More than 500 Phones 4u stores were shut today after the retail chain plunged into administration – putting 5,600 jobs into jeopardy.
The collapse follows a shock decision by EE to join Vodafone in cutting ties with the retailer, which sells contracts on behalf of the network operators.
Staff were told to turn up for work today but their future looks bleak pending a decision by administrators from PwC on whether the private equity-owned business can be reopened for trading.
Entrepreneur John Caudwell, who set up the operation in the 1980s before selling it for £1.5 billion in 2006, said he was “sickened and saddened” for the nearly 6,000 staff who work at the Staffordshire-based firm.
In an interview at the weekend, he blamed the “ruthless behaviour” of the network operators for the demise of the business.
Phones 4u said the decision by EE not to renew its current contract, which is due to end in September next year, came as a “complete shock” and meant it would be left without a single network partner after Vodafone said earlier this month that it would not extend its agreement.

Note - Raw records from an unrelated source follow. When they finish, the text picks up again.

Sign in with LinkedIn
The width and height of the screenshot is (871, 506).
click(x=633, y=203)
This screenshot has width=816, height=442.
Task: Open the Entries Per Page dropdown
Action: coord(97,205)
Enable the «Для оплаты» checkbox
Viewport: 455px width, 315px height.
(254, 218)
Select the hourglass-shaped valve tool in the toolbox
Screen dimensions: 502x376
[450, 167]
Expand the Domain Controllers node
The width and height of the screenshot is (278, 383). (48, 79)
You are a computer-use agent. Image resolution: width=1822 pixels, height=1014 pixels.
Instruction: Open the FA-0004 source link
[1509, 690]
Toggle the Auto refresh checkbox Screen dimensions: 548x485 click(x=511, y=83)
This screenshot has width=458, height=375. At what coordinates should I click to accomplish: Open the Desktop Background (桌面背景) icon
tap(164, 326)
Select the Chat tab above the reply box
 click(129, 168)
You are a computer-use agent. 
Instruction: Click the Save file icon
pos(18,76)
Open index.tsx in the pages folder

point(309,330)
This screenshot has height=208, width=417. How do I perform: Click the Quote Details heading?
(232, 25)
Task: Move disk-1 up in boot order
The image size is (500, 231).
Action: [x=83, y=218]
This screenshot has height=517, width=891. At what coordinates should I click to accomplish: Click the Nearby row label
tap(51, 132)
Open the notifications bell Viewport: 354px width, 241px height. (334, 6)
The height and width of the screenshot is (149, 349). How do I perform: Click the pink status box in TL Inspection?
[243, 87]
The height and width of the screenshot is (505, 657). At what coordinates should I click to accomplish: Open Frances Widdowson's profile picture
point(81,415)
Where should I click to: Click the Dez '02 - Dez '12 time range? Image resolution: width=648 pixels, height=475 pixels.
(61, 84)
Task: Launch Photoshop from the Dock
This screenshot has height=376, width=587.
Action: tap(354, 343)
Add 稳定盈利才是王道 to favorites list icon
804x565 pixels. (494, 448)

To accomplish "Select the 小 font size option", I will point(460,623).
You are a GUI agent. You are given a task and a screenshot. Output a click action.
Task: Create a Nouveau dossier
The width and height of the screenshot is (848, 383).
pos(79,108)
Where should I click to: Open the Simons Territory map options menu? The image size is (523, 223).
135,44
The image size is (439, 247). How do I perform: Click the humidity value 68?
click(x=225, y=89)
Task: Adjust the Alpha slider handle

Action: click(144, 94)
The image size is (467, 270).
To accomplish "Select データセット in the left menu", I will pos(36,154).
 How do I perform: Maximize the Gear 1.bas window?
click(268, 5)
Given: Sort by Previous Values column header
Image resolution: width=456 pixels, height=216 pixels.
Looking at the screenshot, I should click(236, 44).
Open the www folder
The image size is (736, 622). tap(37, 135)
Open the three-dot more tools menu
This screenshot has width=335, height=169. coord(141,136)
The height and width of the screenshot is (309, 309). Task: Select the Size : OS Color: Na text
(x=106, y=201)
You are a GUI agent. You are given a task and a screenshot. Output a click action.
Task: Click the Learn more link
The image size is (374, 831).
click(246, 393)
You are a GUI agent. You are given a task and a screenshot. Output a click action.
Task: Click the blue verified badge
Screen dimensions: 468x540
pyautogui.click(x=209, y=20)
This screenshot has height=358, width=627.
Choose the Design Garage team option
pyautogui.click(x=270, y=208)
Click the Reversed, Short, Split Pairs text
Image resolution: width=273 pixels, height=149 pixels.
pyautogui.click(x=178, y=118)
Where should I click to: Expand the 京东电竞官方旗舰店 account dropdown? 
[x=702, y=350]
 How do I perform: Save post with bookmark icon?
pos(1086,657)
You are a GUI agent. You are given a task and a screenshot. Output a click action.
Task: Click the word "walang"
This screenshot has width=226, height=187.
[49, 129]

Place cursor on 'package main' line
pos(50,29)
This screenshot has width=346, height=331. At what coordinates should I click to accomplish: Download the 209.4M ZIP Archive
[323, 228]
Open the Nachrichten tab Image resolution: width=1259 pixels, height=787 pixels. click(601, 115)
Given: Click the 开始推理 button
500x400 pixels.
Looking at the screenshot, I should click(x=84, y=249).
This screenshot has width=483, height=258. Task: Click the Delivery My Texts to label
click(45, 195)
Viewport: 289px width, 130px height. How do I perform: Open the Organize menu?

The company is owned by private equity firm BC Partners and has 550 standalone stores, employing 5,596 people.
Phone operators are increasingly targeting sales through their own stores while Phones 4u’s rival Dixons Carphone – created from Carphone Warehouse and the company behind PC World and Currys – has been successful in building relationships with the phone operators.
Phones 4u said that both EE and Vodafone had, until very recently, indicated that they saw Phones 4u as a long-term strategic partner.
Stefano Quadrio Curzio, a representative of BC Partners, said: “Vodafone has acted in exactly the opposite way to what they had consistently indicated to the management of Phones 4u over more than six months.
“Their behaviour appears to have been designed to inflict the maximum damage to their partner of 15 years, giving Phones 4u no time to develop commercial alternatives.
“EE’s decision on Friday is surprising in the context of a contract that has more than a year to run and leaves the board with no alternative but to seek the administrator’s protection in the interests of all its stakeholders.”
But Vodafone said it rejected any suggestion that it behaved inappropriately during its negotiations with Phones 4u.
It said: “Phones 4u was offered repeated opportunities to propose competitive distribution terms to enable us to conclude a new agreement, but was unable to do so on terms which were commercially viable for Vodafone in the current UK market conditions.
“We were told by the Phones 4u management team that they had little commercial flexibility due to their debt repayment obligations, but that they had a number of alternative strategies in place if we couldn’t reach an agreement with them.”
EE said its decision not to renew its contract in September 2015 was in part driven by uncertainty over the long-term viability of Phones 4u.
The Vodafone tie-up with Phones 4u represented some £212 million of sales and about £18.5 million of earnings in the year to July 31. Overall group turnover was more than £1 billion, with earnings of £105 million in 2013.
The process of appointing PwC as an administrator was taking place today.
All mobile contracts bought through Phones 4u will remain unaffected and the networks will continue to provide mobile services to customers.
Phones 4u chief executive David Kassler said last night: “If the mobile network operators decline to supply us, we do not have a business. A good company making profits of over £100 million, employing thousands of decent people has been forced into administration.
“The great service we have provided should have guaranteed a strong future, but unfortunately our network partners have decided otherwise. The ultimate result will be less competition, less choice and higher prices for mobile customers in the UK.”
Neil Saunders, managing director of retail consultancy Conlumino, said: “The example of Phones 4u is perhaps a salutary lesson to all retailers that they should be beware of being overly reliant on third-party providers that are not within their ultimate control.
“If retailing is about anything, it’s about adding value and creating strong USPs (unique selling points). That cannot be done, at least not sustainably, with a sole reliance on outside brands.
“As for Phones 4u itself, unless it can dramatically reconfigure its business, it looks likely that its place on the high street is well and truly disconnected.”
At the Phones 4u flagship store on Oxford Street in central London, customers found a shop floor empty of staff and the main lights switched off.
Staff who did arrive for work refused to talk to the media about the company’s situation, instead going down to the store’s lower ground floor.
Shortly after the shop was due to open at 9am, a staff member posted a notice to customers on the door – signed by “The heartbroken Phones 4u team” – which read: “Following the unexpected decision of EE and Vodafone to withdraw supply from Phones 4u, we regret that this store is currently closed.
“Please accept our apologies and we will update you as soon as possible. Our customer service lines are still open.”
Further along in the shop window was a board advertising the new Apple iPhone 6 and iPhone 6 Plus, suggesting customers could pre-order the handset and “get it first”.